Kelengkapan Peta (Map)
GPS mobil yang baik akan selalu melakukan update Peta dengan otomatis synchronisasi. Bila ada pemindahan ataupun lajur dialihkan anda segera tahu.  Jadi anda tidak perlu bingung bila ada jalur baru. Pengalaman saya pribadi saya pernah menggunakan GPS yang tidak mengenali jalur baru pada saat di tol Semarang baru dibuka. Saat itu saya membawa mobil pada malam hari dimana saya juga baru pertama mencoba tol tersebut. Saat itu lampu penerangan tol pun belum  maksimal. Betapa kagetnya ketika saya melihat GPS saya, yang saya lihat saya melewati bidang tanpa jalan atau medan gunung-gunung padahal jalannya ada dan sudah jadi. Sebaiknya pada saat membeli tanyakan pada penjualnya bagaimana cara updatenya dan cara setting agar updatenya otomatis. Selain jalur biasanya tersedia titik atau point penting seperti POM Bensin, Rumah Makan, Kantor Polisi dan lain s

Spesifikasi Hardware GPS
Seperti halnya komputer dan smartphone, anda dapat memilih GPS dengan spesifikasi yang berbanding lurus dengan harga.
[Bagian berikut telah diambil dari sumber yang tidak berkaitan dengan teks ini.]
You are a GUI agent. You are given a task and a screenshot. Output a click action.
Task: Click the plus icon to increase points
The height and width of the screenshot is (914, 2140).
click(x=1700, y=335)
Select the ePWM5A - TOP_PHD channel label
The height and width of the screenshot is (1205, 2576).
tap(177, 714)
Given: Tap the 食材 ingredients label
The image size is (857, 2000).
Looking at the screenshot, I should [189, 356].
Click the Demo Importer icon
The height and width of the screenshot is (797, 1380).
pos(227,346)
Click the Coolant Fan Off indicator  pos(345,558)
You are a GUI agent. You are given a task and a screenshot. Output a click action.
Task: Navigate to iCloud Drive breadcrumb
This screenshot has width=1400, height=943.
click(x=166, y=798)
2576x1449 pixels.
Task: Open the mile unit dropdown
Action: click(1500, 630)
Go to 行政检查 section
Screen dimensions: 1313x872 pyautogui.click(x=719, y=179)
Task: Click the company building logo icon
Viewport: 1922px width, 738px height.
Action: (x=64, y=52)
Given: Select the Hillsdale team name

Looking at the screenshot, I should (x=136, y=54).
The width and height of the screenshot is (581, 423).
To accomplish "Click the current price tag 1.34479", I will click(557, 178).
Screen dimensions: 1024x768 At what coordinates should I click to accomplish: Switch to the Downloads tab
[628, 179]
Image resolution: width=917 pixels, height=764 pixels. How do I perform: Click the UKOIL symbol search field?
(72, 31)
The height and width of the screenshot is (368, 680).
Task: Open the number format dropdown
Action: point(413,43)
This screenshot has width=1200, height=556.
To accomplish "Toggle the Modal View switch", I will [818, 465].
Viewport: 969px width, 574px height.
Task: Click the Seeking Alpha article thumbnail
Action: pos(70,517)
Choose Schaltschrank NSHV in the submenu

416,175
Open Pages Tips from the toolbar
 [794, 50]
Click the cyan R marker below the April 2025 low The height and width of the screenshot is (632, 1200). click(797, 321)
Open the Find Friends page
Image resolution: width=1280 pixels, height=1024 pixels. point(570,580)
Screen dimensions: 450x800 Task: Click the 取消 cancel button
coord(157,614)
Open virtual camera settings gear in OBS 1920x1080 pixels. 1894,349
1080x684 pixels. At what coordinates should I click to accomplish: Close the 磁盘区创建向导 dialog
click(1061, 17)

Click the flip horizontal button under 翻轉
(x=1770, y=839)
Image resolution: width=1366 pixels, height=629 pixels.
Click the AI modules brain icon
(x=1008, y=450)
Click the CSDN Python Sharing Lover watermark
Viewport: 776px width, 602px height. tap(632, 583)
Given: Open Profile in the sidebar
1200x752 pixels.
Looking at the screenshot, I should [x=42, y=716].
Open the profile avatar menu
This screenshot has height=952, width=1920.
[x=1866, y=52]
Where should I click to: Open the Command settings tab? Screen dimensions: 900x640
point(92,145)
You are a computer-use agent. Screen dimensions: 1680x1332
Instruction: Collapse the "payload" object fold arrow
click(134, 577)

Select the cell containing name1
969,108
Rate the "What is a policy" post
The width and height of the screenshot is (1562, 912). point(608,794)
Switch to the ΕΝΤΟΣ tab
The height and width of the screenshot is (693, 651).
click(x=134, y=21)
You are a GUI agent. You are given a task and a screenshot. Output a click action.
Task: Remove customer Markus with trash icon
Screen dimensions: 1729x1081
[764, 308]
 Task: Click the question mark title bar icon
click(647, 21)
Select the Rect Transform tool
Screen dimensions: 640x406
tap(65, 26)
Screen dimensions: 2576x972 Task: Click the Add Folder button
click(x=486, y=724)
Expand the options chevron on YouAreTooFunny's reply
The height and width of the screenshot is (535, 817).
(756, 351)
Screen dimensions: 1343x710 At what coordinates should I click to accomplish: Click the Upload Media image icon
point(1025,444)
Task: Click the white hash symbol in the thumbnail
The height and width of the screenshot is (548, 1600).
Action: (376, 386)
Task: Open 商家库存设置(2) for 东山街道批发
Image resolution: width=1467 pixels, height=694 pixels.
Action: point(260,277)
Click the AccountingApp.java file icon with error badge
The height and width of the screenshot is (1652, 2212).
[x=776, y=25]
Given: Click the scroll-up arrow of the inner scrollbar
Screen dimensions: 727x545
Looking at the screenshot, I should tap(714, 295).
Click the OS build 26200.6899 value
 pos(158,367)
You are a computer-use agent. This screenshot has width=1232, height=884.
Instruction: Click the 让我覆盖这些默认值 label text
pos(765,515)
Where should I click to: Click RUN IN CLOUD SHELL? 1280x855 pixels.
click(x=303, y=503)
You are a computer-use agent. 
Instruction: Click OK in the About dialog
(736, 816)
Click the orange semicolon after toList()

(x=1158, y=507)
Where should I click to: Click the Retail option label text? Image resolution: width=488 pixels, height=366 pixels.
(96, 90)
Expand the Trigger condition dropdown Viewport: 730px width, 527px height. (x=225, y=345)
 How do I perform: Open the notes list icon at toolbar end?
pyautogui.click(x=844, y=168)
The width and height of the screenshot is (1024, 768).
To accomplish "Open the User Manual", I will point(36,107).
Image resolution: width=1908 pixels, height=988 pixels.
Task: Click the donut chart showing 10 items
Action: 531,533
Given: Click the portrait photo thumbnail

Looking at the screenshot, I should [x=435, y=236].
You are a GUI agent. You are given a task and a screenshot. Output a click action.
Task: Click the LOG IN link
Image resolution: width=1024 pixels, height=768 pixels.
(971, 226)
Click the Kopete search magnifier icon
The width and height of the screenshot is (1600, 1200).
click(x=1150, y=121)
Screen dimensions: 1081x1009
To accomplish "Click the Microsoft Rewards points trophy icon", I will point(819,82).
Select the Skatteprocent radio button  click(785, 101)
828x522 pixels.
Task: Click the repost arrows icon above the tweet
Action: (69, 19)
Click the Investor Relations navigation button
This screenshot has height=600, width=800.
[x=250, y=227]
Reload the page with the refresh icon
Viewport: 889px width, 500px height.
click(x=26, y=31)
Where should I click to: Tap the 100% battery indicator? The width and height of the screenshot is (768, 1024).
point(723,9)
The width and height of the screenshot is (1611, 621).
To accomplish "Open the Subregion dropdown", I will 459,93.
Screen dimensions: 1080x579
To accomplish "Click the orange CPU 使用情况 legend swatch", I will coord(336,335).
Biasanya hardware yang bagus harganya agak mahal. 
Prosessor
GPS juga membutuhkan prosessor mirip seperti komputer atau laptop. dengan prosessor yang baik anda akan cepat memberi perintah dan segera direspon oleh GPS. Untuk prosessor yang kurang baik biasanya bila kita beri perintah yang banyak ataupun digunakan untuk memantau jalur yang agak jauh sering terjadi hang. 
Layar
Selain prosessor anda perlu memperhatikan ukuran layar, umumnya GPS memiliki ukuran layar beraneka ragam mulai 3,5 sampai 7 inchi. Seringkali harga murah akan kurang sensitif pada kontrol sentuhan dan juga seringkali silau terkena sinar matahari. 
Batterai
Batterai GPS biasanya include dalam GPS. GPS yang bagus biasanya akan bertahan lebih dari 3 jam. Saat ini batterai tidak terlalu masalah bila GPS dipasang terus pada mobil, namun bila gps dipindah-pindah mungkin batterai perlu memilih yang tahan lama. Untuk mobil anda dapat menggunakannya dengan sambungan charger jadi tidak terlalu masalah bila baterai habis karena langsung diisi.